Items listed in a dataset:
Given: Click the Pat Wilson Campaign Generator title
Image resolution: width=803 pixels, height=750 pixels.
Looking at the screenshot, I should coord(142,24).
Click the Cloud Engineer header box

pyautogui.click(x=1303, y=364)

---

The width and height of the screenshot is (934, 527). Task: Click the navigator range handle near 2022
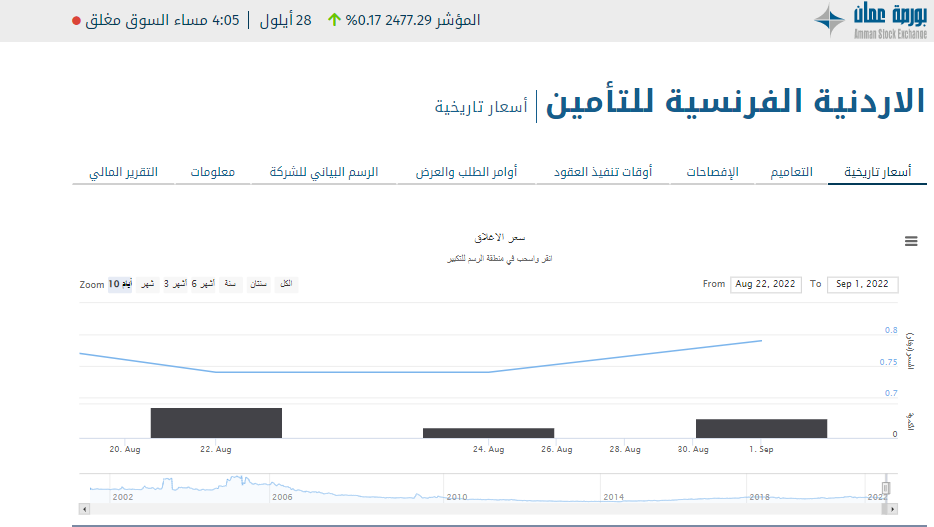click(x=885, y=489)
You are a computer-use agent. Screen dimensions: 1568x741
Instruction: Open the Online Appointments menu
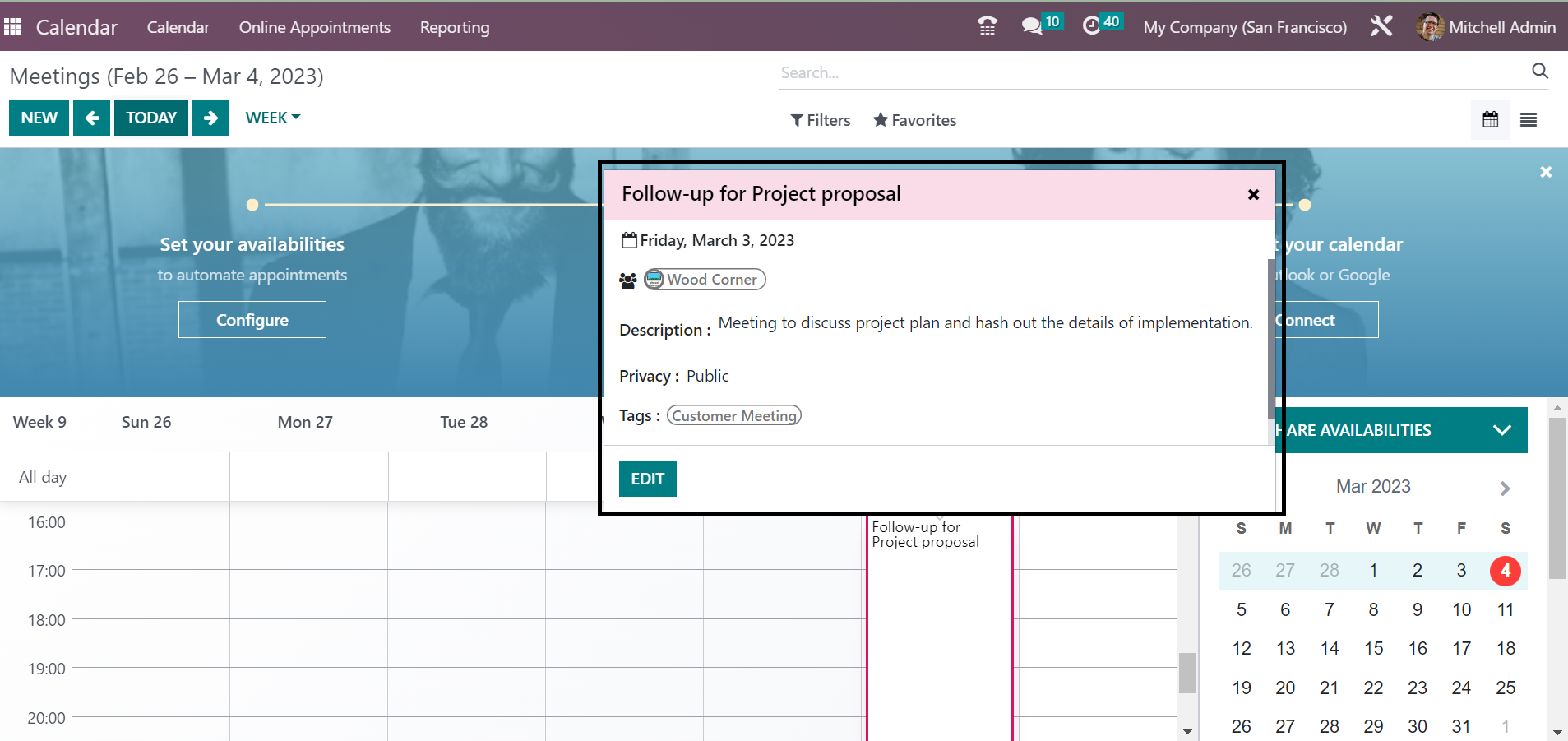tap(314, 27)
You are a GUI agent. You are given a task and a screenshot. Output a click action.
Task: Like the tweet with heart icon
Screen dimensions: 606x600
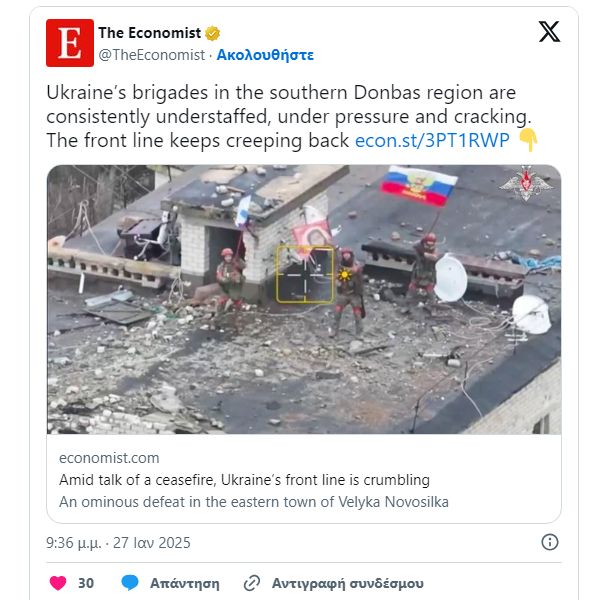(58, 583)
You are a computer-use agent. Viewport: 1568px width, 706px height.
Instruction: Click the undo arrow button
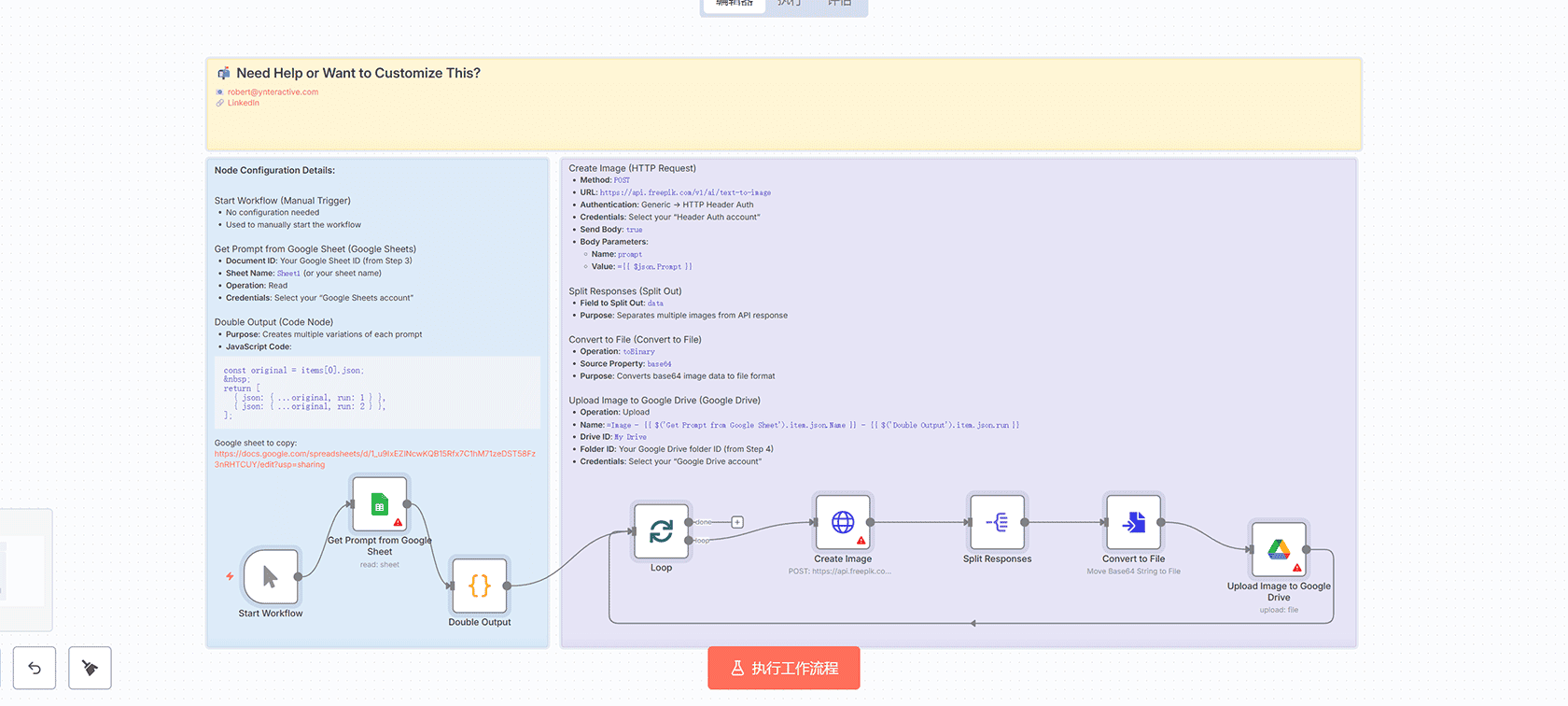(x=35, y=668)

[Task to complete]: Print, word for word, the lines above that run from the line containing "You are a GUI" to the line containing "You are a computer-use agent. Viewport: 1568px", both included. Keep the pictures out.

[Output of the exercise]:
You are a GUI agent. You are given a task and a screenshot. Output a click action.
Task: Like the tweet with heart icon
Screen dimensions: 606x600
(58, 583)
You are a computer-use agent. Viewport: 1568px width, 706px height.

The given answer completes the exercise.